The answer is a stretch of the material below, returned exactly: the line containing "403x399 pixels.", the line containing "Click inside the Pulse Amount value field", and all lines between.

# Data supplied
◇ ◇ ◇ ◇ ◇ ◇ ◇

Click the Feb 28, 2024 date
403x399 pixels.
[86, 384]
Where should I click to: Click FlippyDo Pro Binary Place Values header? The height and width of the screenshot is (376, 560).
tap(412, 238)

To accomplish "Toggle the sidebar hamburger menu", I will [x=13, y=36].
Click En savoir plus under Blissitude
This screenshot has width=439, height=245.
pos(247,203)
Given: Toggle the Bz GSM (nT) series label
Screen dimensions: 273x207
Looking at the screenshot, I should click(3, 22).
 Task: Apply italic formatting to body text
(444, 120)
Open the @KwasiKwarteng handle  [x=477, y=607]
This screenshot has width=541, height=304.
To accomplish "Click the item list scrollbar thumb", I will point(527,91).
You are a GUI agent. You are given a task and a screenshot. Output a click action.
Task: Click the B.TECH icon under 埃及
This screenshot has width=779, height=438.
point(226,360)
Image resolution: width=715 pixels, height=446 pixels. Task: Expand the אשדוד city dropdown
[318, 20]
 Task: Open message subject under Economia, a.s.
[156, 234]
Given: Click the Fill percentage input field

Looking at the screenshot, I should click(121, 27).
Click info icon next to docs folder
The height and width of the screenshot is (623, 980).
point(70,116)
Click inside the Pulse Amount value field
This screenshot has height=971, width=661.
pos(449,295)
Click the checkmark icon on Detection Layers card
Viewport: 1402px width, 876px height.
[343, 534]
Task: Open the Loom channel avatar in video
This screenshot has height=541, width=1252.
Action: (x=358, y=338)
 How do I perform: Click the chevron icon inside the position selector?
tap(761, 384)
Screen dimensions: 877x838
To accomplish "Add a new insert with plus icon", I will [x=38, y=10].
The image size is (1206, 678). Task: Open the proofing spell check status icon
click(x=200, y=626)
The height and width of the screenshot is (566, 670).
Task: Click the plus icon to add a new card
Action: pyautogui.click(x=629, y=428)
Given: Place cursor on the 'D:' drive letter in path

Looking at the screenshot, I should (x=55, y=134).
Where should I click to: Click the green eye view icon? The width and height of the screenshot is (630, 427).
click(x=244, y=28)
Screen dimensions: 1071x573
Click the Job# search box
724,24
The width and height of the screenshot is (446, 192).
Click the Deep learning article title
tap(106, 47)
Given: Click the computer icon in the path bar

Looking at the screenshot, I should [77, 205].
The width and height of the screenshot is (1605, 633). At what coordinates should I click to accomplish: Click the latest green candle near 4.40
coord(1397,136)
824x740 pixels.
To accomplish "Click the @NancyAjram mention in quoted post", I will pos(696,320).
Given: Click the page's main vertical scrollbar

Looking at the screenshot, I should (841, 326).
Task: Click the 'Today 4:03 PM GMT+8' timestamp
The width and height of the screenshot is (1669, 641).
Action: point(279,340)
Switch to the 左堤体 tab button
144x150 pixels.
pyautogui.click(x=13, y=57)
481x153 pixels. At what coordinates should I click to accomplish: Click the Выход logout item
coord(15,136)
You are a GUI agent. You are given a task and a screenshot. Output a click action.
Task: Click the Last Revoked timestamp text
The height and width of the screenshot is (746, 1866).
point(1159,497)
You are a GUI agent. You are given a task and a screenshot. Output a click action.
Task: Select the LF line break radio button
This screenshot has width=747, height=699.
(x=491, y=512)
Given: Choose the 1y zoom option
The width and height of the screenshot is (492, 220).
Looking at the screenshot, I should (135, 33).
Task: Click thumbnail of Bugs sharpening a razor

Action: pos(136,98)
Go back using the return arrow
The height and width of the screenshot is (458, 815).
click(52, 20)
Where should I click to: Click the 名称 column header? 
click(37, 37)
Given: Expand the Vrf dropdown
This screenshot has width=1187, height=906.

◇ ◇ ◇ ◇ ◇ ◇ ◇

# Output of the task
403x399 pixels.
[86, 384]
Where should I click to: Click FlippyDo Pro Binary Place Values header? The height and width of the screenshot is (376, 560).
tap(412, 238)

To accomplish "Toggle the sidebar hamburger menu", I will [x=13, y=36].
Click En savoir plus under Blissitude
This screenshot has width=439, height=245.
pos(247,203)
Given: Toggle the Bz GSM (nT) series label
Screen dimensions: 273x207
Looking at the screenshot, I should click(3, 22).
 Task: Apply italic formatting to body text
(444, 120)
Open the @KwasiKwarteng handle  [x=477, y=607]
This screenshot has width=541, height=304.
To accomplish "Click the item list scrollbar thumb", I will point(527,91).
You are a GUI agent. You are given a task and a screenshot. Output a click action.
Task: Click the B.TECH icon under 埃及
This screenshot has width=779, height=438.
point(226,360)
Image resolution: width=715 pixels, height=446 pixels. Task: Expand the אשדוד city dropdown
[318, 20]
 Task: Open message subject under Economia, a.s.
[156, 234]
Given: Click the Fill percentage input field

Looking at the screenshot, I should click(121, 27).
Click info icon next to docs folder
The height and width of the screenshot is (623, 980).
point(70,116)
Click inside the Pulse Amount value field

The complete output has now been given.